Figure 1. Changes in proportions of major cell types during ligature-induced periodontitis development in mice.

(A) Mouse maxillary second molar (M2) has multi-roots and supported by alveolar bone (Bone), periodontal ligament (PDL), and gingiva connective tissue (gCT). The oral barrier immunity is not constitutively activated as evidenced by the lack of CD45+ immune cells. Picrosirius red (PSR)-stained collagen fibers connected the root surface and alveolar bone in the PDL and organized as dense parallel bundles in gCT. (B) One day (day 1) after a ligature (5.0 silk suture) was placed around M2, the cervical PDL and gCT demonstrated a localized connective tissue degradation (*), where CD45+ immune cells clustered (arrows). PSR-stained collagen architecture immediately under the ligature lost the thick collagen bundle structure (*). (C) Day 3 of ligature placement exhibited localized but increased CD45+ immune cell clustering adjacent to the collagen degradation area (*). (D) Day 7 of ligature placement, PDL, and gCT tissue degradation increased with inflammatory vascularization (Vas). CD45+ myeloid cells (arrowheads) were observed near the alveolar bone surface and CD45+ lymphocytes (arrows) infiltrated the gCT area. PSR staining lost the typical collagen pattern in gCT and PDL, and a remnant of degraded PDL collagen fiber (white bracket) was attached to the tooth surface. (E) Single-cell RNA sequencing (scRNA-seq) t-distributed stochastic neighbor embedding (t-SNE) projection plots showing the major cell types present within gingival tissue during periodontitis development on days 0, 1, 4, and 7. Colors indicate cell type as follows: green, epithelial cells; blue, fibroblasts; pink, endothelial cells; yellow, B cells; red, T cells; and purple, myeloid cells. (F) Proportion plots showing the relative amounts of each major cell type on days 0, 1, 4, and 7.

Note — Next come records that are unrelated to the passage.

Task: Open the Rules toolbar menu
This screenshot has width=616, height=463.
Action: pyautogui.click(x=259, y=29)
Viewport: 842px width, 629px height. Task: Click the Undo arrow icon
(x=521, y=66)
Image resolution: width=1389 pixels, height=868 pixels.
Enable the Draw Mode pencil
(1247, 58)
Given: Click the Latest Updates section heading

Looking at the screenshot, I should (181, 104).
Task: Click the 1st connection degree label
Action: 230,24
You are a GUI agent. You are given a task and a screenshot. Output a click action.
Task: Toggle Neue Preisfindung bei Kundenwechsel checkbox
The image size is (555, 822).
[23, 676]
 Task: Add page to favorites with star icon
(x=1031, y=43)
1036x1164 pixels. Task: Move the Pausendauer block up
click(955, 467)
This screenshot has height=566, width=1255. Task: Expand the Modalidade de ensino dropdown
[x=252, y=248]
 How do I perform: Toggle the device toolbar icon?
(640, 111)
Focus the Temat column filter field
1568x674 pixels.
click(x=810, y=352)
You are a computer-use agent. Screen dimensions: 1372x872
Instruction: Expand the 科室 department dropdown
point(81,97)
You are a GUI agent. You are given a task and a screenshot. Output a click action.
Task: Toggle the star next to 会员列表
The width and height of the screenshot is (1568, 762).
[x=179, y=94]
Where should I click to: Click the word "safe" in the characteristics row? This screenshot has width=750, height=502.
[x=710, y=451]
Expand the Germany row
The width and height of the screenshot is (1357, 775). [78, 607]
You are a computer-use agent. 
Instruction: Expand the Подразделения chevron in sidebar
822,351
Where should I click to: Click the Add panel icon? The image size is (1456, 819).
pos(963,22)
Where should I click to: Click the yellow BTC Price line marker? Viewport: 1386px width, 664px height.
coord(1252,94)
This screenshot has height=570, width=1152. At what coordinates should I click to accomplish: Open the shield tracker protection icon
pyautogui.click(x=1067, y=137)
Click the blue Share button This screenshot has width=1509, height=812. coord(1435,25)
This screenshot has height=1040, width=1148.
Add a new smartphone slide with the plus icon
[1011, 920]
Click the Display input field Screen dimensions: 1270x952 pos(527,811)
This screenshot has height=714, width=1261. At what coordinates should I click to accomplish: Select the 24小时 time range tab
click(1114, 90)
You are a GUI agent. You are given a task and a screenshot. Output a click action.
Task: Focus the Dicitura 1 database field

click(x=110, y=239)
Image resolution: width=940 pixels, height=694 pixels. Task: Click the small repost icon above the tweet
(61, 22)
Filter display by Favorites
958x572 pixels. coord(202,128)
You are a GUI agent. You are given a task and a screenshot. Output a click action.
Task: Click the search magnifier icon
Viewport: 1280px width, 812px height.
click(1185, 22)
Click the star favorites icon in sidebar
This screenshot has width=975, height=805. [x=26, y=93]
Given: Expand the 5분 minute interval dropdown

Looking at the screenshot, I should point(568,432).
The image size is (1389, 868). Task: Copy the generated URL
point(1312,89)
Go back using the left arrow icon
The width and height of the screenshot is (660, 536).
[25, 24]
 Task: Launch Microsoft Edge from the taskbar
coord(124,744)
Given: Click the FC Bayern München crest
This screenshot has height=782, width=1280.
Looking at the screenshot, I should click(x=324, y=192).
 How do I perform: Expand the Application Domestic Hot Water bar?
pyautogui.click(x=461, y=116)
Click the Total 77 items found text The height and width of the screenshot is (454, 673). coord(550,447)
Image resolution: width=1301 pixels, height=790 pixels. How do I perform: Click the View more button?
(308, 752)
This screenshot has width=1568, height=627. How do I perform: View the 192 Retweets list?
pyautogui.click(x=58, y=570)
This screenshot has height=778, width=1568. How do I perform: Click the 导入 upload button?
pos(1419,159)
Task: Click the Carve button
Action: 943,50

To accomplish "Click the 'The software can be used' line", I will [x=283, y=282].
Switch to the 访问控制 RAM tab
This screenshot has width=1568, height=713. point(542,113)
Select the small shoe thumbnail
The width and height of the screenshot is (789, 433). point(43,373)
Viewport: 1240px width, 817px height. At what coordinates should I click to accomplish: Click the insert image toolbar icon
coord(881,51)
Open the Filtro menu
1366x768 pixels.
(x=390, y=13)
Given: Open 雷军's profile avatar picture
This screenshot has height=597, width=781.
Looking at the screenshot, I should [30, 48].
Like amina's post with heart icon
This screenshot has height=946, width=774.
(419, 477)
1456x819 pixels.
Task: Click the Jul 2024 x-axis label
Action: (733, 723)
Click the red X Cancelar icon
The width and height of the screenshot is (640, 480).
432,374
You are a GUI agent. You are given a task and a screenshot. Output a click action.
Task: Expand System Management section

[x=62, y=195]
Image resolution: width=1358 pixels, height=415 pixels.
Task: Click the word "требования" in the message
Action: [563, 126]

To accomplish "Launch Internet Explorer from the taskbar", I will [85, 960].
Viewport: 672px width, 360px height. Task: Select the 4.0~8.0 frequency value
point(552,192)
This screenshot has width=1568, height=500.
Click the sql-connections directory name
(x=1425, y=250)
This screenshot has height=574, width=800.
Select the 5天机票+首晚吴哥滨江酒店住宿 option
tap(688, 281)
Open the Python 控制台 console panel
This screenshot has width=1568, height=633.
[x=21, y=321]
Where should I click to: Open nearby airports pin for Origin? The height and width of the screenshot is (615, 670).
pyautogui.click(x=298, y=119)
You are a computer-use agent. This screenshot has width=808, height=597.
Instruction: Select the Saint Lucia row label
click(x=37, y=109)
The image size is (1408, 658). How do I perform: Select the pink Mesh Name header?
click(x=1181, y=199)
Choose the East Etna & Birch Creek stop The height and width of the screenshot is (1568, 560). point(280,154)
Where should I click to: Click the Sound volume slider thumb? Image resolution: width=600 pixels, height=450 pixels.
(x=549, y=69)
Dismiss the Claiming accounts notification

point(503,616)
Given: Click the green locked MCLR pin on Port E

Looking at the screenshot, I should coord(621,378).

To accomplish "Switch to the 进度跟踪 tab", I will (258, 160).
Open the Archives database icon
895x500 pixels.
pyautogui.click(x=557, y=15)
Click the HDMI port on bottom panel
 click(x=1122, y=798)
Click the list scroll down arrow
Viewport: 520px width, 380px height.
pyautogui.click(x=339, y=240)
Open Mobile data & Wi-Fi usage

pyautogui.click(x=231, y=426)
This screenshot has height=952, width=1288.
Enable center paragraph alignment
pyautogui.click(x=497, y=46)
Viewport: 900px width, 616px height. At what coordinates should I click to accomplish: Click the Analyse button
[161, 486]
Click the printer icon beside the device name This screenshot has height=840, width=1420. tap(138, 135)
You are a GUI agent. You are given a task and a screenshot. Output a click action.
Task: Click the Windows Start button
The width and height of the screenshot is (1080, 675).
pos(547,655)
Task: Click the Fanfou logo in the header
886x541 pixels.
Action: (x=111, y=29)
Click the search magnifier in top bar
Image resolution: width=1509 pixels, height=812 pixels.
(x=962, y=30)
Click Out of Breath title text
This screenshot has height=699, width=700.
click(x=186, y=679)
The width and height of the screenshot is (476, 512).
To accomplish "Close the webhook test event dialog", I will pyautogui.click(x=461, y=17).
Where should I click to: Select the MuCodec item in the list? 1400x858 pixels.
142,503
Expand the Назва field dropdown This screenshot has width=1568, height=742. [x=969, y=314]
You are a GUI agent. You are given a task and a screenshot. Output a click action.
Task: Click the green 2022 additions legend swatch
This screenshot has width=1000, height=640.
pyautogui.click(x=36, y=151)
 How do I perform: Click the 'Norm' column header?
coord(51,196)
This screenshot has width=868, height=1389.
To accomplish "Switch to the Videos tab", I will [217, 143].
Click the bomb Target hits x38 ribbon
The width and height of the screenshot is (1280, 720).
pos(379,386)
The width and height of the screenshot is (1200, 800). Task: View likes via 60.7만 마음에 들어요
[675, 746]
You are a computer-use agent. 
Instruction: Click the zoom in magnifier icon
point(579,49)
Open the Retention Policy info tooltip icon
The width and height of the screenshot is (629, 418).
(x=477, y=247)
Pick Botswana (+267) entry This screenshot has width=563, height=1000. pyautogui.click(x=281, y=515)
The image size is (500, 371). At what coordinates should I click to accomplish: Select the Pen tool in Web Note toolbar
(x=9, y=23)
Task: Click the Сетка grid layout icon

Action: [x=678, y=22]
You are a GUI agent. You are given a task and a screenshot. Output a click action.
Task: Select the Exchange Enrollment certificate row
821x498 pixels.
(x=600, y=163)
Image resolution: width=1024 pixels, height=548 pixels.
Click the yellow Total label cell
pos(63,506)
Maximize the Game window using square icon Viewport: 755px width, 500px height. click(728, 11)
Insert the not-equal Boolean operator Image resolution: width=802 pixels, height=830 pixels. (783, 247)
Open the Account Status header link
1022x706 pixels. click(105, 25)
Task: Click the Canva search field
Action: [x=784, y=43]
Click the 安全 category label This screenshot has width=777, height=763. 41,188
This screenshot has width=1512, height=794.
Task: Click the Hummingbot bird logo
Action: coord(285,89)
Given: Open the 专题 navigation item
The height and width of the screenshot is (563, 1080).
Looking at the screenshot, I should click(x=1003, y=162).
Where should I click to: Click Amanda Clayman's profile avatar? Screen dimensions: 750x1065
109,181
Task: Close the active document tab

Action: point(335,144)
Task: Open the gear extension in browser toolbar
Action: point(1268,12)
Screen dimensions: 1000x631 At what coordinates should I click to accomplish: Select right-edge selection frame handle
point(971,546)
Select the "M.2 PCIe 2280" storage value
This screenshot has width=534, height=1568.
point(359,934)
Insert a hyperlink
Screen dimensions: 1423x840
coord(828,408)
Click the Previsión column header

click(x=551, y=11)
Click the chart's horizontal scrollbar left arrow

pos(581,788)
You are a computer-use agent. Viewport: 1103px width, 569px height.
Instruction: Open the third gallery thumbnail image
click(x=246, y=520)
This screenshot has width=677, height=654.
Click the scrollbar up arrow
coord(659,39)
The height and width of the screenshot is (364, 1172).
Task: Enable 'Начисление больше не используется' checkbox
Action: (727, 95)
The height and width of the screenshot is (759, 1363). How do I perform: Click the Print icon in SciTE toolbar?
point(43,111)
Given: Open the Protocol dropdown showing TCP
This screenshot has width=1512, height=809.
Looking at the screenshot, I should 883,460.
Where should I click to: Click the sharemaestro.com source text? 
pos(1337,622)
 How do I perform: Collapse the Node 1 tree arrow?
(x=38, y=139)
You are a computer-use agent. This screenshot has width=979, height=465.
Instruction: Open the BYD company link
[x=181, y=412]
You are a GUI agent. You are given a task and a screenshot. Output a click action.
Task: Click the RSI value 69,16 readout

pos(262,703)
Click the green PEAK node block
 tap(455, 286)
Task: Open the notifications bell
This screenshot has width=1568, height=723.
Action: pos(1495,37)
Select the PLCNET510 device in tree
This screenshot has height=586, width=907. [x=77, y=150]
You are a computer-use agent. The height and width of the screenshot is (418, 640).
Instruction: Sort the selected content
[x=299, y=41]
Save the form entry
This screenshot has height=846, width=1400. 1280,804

Figure 1—figure supplement 1. Gingival defect formation and alveolar bone loss in the ligature-induced periodontitis model in mice.

(A) A ligature (5.0 silk suture) was placed around the maxillary second molar (M2) of wild-type (WT) mice. Representative intra-oral photographs of the maxilla on day 0, prior to ligature placement (healthy gingiva), and on days 1, 3, and 7 after ligature placement. (B) The gingival defect area was measured and normalized to the circumferential area of the maxillary first molar (M1) (n = 6). Gingival defects appeared on day 3. (C) Representative micro-computed tomography (microCT) images of the maxilla taken from the lateral view. (D) Alveolar bone loss was determined from the total distance between the cementoenamel junction (CEJ) and the alveolar bone crest (ABC) of the buccal or palatal bone at six sites in the ligated side (n = 6). Alveolar bone loss was apparent on day 7. (E) Alveolar bone loss was assessed at the mesiobuccal cusp (M1-1), distobuccal cusp (M1-2), and distal cusp (M1-3) of the first molar, the mesiobuccal cusp (M2-1) and distobuccal cusp (M2-2) of the second molar, and the buccal cusp (M3) of the third molar by measuring the distance from the CEJ to the ABC on the buccal or palatal side of the alveolar bone (n = 6). Significance was determined by one-way ANOVA, with Tukey’s multiple-comparison test. Data are presented as mean values ± standard deviation (SD); p<0.05 was considered significant.

Figure 1—figure supplement 2. Identification of major cell types in mouse gingival tissue during periodontitis development by single-cell RNA sequencing (scRNA-seq).

Violin plots showing expression levels of cell-type marker genes in each major cell type: epithelial cells, cadherin 1 (Cdh1) and type XVII collagen (Col17a1); fibroblasts, type I collagen (Col1a1) and lumican (Lum); endothelial cells, selectin P (Selp) and selectin E (Sele); B cells, membrane spanning 4 domains A1 (Ms4a1) and cluster of differentiation 79A (Cd79a); T cells, epsilon subunit of T cell receptor complex (Cd3e) and cluster of differentiation 5 (Cd5); and myeloid cells, lysozyme 2 (Lyz2) and integrin subunit alpha M (Itgam).